Problem details:
The lines to repeat are those below from the one containing "Task: Click the person" down to the one containing "Task: Click the copy review link icon", both included; reproduce them exactly and nothing else.

┌──

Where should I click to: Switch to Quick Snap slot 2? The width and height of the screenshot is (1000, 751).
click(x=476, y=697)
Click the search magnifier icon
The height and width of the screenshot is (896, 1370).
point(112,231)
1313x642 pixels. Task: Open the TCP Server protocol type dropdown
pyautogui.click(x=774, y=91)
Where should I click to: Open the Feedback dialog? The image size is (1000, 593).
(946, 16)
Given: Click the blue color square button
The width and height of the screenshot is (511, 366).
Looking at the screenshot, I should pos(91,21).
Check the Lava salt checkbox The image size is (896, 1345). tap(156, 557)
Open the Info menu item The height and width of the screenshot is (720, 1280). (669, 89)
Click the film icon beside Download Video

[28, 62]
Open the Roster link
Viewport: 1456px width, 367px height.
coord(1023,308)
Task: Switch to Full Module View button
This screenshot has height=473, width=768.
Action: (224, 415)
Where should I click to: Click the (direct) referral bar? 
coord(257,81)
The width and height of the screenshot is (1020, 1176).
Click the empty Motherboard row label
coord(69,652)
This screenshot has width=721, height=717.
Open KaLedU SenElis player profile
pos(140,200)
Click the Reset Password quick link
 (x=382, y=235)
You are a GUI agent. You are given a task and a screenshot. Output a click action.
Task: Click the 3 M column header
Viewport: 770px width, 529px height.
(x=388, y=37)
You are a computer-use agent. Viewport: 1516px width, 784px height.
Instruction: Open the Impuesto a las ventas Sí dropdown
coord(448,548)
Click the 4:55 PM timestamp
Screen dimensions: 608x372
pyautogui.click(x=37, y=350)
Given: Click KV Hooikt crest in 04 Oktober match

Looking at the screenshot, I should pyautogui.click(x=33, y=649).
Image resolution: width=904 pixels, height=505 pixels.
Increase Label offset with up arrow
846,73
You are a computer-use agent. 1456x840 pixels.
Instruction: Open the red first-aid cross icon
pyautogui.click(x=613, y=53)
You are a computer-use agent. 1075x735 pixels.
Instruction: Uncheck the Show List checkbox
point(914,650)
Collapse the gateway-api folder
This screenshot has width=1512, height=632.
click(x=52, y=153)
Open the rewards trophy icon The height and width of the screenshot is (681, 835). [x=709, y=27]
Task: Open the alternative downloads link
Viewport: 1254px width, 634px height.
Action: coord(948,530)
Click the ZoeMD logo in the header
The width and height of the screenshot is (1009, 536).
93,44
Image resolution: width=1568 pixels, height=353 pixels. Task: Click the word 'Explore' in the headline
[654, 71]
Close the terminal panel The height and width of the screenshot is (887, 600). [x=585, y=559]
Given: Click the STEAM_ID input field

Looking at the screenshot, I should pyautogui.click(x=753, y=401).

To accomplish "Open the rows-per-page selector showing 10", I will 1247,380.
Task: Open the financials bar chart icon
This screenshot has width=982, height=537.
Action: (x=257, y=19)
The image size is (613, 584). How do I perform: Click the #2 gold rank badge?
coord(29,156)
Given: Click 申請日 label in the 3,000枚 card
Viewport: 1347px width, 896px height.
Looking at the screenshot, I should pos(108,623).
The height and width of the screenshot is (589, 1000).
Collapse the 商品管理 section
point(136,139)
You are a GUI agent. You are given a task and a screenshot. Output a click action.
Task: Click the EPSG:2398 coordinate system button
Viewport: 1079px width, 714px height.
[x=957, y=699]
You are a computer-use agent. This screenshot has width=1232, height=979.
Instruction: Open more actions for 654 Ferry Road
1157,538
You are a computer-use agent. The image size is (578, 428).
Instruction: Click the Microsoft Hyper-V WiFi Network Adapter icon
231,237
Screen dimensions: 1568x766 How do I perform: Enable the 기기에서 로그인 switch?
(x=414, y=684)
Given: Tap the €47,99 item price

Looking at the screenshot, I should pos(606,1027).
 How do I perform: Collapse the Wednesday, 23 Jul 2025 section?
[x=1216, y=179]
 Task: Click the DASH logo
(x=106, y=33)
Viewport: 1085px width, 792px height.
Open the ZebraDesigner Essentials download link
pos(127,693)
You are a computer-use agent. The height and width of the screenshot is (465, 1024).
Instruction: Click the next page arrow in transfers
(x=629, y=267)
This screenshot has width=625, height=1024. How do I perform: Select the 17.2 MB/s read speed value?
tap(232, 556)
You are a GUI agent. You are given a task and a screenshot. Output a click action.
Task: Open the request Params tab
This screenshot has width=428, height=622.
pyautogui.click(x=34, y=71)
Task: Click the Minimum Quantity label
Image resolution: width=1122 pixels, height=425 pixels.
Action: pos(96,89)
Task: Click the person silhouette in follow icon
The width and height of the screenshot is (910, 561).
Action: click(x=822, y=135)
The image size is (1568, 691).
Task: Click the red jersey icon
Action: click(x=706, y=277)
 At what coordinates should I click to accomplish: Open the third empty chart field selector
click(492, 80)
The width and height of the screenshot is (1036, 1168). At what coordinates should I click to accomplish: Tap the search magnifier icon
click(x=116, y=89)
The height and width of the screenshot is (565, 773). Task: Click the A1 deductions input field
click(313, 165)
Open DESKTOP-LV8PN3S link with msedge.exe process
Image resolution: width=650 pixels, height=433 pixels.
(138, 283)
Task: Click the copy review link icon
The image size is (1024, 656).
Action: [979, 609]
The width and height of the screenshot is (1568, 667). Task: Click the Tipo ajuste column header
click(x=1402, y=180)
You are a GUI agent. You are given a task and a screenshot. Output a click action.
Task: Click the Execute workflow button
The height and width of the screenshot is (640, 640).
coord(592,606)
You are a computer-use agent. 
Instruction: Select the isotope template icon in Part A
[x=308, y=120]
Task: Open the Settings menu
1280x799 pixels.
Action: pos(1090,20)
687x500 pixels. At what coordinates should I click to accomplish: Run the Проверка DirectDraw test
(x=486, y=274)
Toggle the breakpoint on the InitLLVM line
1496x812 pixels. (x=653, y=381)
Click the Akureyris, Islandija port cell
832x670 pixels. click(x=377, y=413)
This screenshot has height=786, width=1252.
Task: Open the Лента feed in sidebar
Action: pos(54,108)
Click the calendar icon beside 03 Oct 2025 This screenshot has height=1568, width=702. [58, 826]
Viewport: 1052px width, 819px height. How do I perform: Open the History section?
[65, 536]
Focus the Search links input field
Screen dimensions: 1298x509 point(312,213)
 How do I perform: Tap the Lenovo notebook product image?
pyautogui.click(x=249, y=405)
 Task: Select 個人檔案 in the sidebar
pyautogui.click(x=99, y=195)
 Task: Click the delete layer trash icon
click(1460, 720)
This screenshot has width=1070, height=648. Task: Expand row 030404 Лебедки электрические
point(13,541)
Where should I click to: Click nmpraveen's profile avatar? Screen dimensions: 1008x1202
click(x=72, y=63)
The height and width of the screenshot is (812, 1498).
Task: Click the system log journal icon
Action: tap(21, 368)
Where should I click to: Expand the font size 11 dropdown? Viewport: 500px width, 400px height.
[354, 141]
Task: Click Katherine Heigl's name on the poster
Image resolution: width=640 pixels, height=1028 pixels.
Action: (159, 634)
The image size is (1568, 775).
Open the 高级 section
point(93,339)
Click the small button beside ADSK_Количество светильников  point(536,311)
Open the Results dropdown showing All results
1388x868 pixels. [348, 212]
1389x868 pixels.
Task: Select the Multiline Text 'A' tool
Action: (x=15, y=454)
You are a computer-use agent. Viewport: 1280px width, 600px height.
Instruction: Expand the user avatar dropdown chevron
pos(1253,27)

└──

Reply to the exercise:
Task: Click the person silhouette in follow icon
The width and height of the screenshot is (910, 561).
Action: click(x=822, y=135)
The image size is (1568, 691).
Task: Click the red jersey icon
Action: click(x=706, y=277)
 At what coordinates should I click to accomplish: Open the third empty chart field selector
click(492, 80)
The width and height of the screenshot is (1036, 1168). At what coordinates should I click to accomplish: Tap the search magnifier icon
click(x=116, y=89)
The height and width of the screenshot is (565, 773). Task: Click the A1 deductions input field
click(313, 165)
Open DESKTOP-LV8PN3S link with msedge.exe process
Image resolution: width=650 pixels, height=433 pixels.
(138, 283)
Task: Click the copy review link icon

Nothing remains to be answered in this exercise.